Илья был без сознания лишь пару секунд, затем услышал, как истошно заголосила мать, как продолжали испуганно кричать соседи-торговцы, как зло выплевывал матюки бандит, получивший болезненный удар по локтю… Дембель знал: если сию же секунду он не поднимется, не найдет в себе силы дать отпор тому подонку с перебитым носом, может случиться непоправимое. Ведь рядом была мама, и вряд ли стоило гадать, что могут предпринять отмороженные негодяи!
Земля уходила из-под ног, перед глазами плыли огромные сферические пятна, но Дембель, стиснув зубы, попытался встать на ноги… Наглая рожа с перебитым носом маячила в каком-то метре от него — щурилась, лыбилась, демонстрируя в победной ухмылке крепкие желтоватые зубы.
— Иди-ка сюда, козлик, — поманила рожа пальцем, — иди, дорогой… Если мало, еще воспитаю…

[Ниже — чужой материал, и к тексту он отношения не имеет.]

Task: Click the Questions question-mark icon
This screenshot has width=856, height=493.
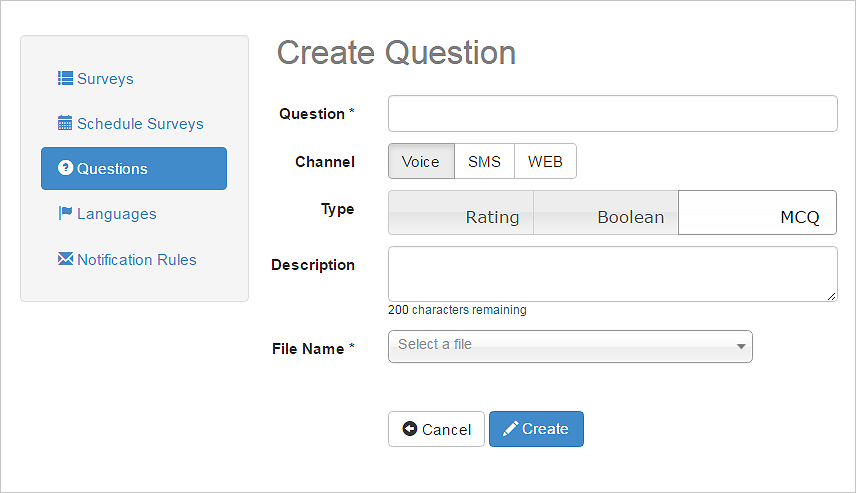Action: pyautogui.click(x=66, y=168)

Окончательно поднявшись на ноги, Илья сделал шаг вперед.
— Ой, бля, страшно подумать, сколько мы с тебя за моральный ущерб возьмем! — продолжала лыбиться рожа, медленно приближаясь. — Марамойка гребаная, ты на кого хавало раскрыл, а? Здоровье лишнее есть, или…
Обрезок трубы лежал под ногами, но опуститься на корточки означало одно — подставиться под удар. Боковым зрением Корнилов успел заметить бутылку пива, стоявшую на прилавке слева. Схватив ее за горлышко, он со всей силы саданул ею о прилавок и, словно не замечая желтоватой пены, облившей его джинсы, с «розочкой» наперевес двинулся на кривоносую рожу.
Конечно, если бы не тот удар, предательски нанесенный сзади, Илья без труда справился бы с бандитом. Но в голове по-прежнему шумело, ноги подкашивались, картинка перед глазами двоилась, рассыпаясь на множество фрагментов, и в какой-то момент Дембелю показалось, что перед ним не одна рожа, а несколько.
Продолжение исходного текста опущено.